• [Work task] Quote the full listing word for word.

╭─ Records

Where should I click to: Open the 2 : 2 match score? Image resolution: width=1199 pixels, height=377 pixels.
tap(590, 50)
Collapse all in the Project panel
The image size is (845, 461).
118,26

╰─

• [Solution]
Where should I click to: Open the 2 : 2 match score? Image resolution: width=1199 pixels, height=377 pixels.
tap(590, 50)
Collapse all in the Project panel
The image size is (845, 461).
118,26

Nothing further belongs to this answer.